**DATA FOR THIS EXERCISE:**
-*-

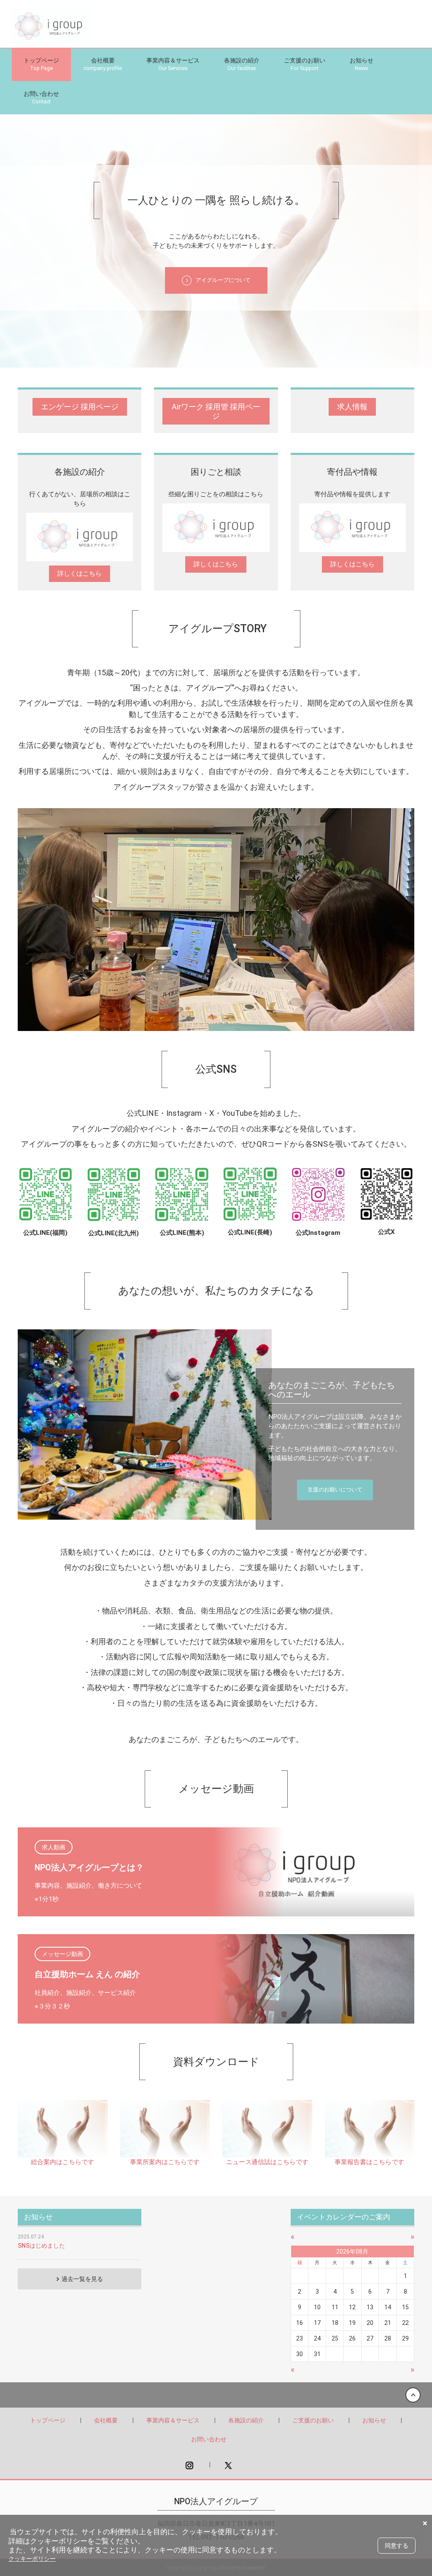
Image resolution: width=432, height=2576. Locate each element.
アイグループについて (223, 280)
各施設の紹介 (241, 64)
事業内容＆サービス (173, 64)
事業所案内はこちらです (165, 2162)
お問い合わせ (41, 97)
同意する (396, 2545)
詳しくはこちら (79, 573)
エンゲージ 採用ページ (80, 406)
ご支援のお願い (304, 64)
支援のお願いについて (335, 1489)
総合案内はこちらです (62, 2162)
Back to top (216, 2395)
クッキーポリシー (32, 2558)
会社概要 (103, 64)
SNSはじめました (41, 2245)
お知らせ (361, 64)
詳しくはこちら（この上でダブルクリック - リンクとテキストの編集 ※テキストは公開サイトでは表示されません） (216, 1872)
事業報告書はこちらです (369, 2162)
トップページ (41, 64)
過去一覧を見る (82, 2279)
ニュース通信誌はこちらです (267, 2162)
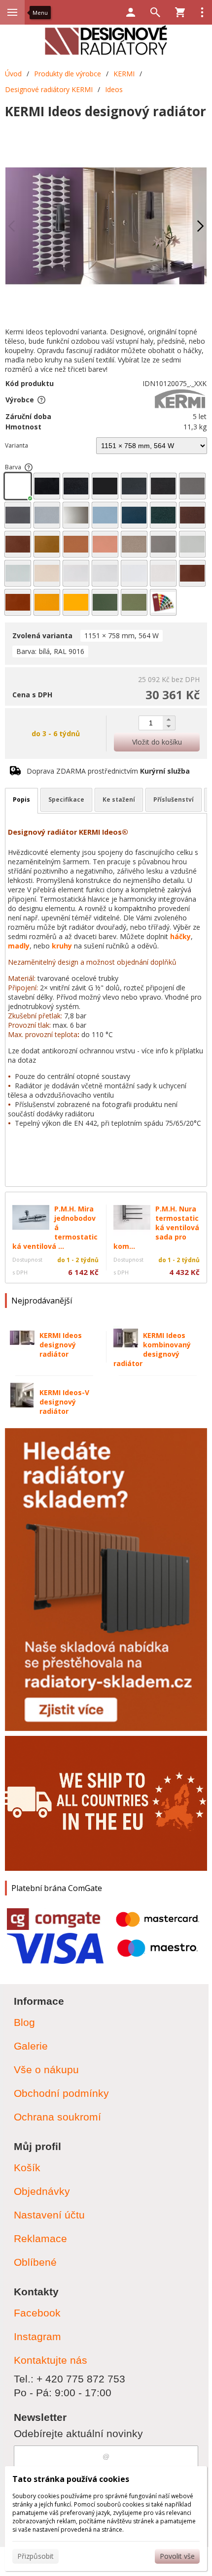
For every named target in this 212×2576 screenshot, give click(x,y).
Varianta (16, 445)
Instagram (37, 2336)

-*-

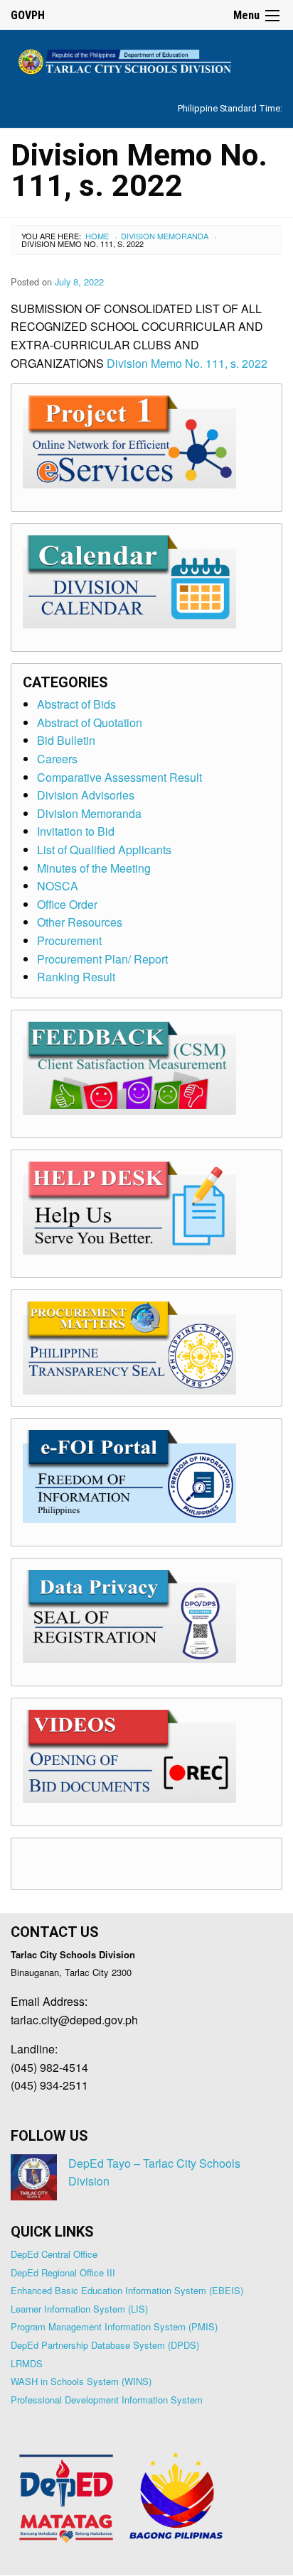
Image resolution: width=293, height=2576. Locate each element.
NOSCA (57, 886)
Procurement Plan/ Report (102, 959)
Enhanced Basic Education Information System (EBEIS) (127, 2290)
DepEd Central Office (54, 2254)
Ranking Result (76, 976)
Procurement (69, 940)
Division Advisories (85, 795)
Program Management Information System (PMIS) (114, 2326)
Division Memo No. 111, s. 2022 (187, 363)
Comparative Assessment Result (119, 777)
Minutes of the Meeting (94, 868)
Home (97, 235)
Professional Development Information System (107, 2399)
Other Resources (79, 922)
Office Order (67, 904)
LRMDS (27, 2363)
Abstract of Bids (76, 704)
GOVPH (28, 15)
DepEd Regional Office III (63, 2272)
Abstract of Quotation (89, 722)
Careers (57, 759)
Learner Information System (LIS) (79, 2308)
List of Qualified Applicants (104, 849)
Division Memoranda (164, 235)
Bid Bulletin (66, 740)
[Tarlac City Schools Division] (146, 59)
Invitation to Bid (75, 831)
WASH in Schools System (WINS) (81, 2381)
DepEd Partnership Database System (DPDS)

-*-

**TASK INSTRUCTIONS:** What you give back must be the stretch above, starting at the line with "アイグループについて (223, 280)" and ending at the line with "詳しくはこちら（この上でダブルクリック - リンクとテキストの編集", copied exactly.

**EXERCISE ANSWER:**
アイグループについて (223, 280)
各施設の紹介 (241, 64)
事業内容＆サービス (173, 64)
事業所案内はこちらです (165, 2162)
お問い合わせ (41, 97)
同意する (396, 2545)
詳しくはこちら (79, 573)
エンゲージ 採用ページ (80, 406)
ご支援のお願い (304, 64)
支援のお願いについて (335, 1489)
総合案内はこちらです (62, 2162)
Back to top (216, 2395)
クッキーポリシー (32, 2558)
会社概要 (103, 64)
SNSはじめました (41, 2245)
お知らせ (361, 64)
詳しくはこちら（この上でダブルクリック - リンクとテキストの編集 ※テキストは公開サイトでは表示されません） (216, 1872)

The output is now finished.